Clinton is counting on voters to recall the 1990s wistfully and to cast a vote for Obama in hopes of replicating those days in a second term. But Clinton leaves out the abrupt downward turn the economy took near the end of his own second term and the role his policies played in the setting the stage for the historic financial meltdown of 2008.
Then the analyst makes his descent into Foxhood complete by again dismissing Clinton's point about the Romney campaign's flagrant use of falsehoods by pointing to his own scandal -- a classic ad hominem, complete with a side of nasty:
THE FACTS: Clinton, who famously finger-wagged a denial on national television about his sexual relationship with intern Monica Lewinsky and was subsequently impeached in the House on a perjury charge, has had his own uncomfortable moments over telling the truth. "I did not have sexual relations with that woman, Miss Lewinsky," Clinton told television viewers.
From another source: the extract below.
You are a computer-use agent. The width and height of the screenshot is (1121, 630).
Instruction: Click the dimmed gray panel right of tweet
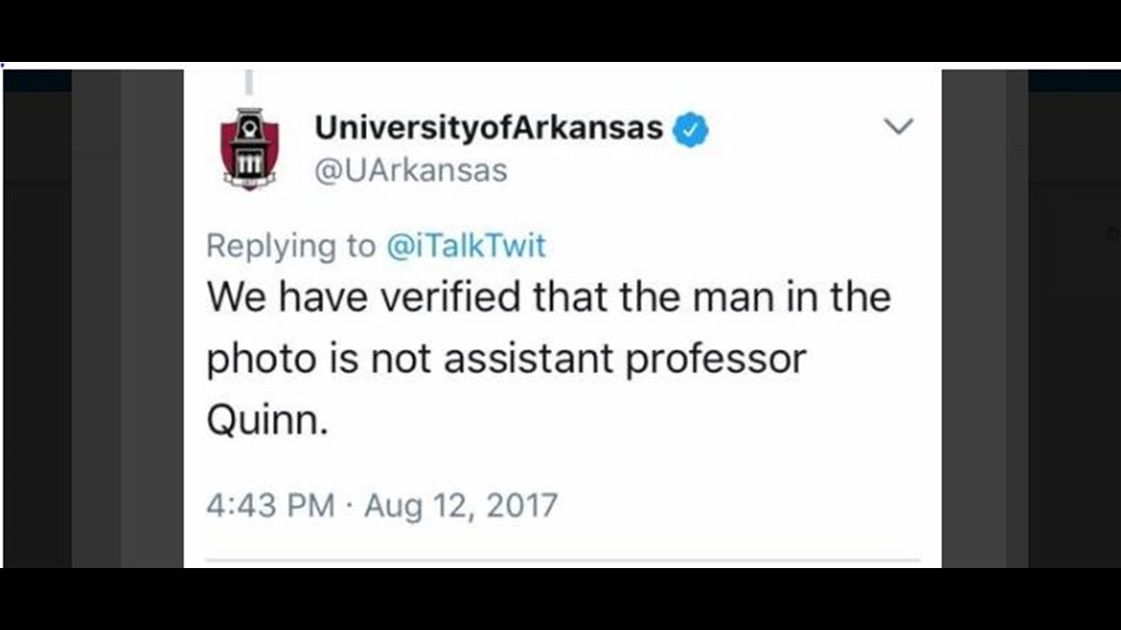[x=984, y=318]
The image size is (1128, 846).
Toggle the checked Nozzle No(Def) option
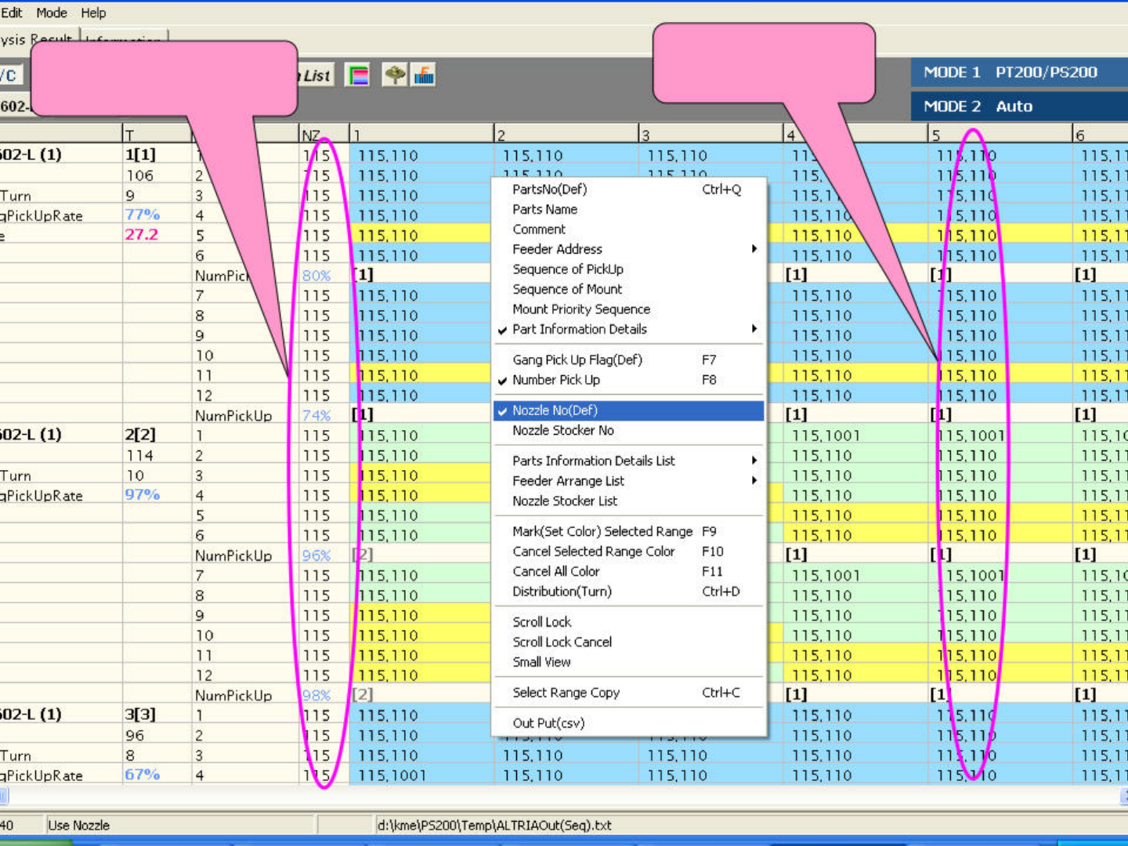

Later, after he was forced to testify to a grand jury, Clinton said his statements were "legally accurate" but also allowed that he "misled people, including even my wife."
As Aviva Shen observes:
During its fact-check of this claim, the AP article had to ignore the Romney campaign’s dishonest attack on Obama’s welfare work requirements, which even Republican governors have questioned. It also fails to consider the campaign’s habit of deliberately editing Obama out of context, as they did in Romney’s first ad, which attributed the line, “If we talk about the economy, we’re going to lose,” to Obama when he was actually mimicking the McCain campaign in 2008. Also missing is the fact that the Republican National Convention last week was based on a distortion of Obama’s “you didn’t build that” quote. ThinkProgress has compiled a comprehensive catalog of Romney’s lies on virtually every issue he’s had to discuss.
Rather than attempt to debunk Clinton’s attack on the campaign’s dishonesty, the AP could only imply that Clinton cannot criticize any false claims because of his past scandal.
And then media folks wonder why no one take print media seriously anymore. Time to call for another blogger ethics panel!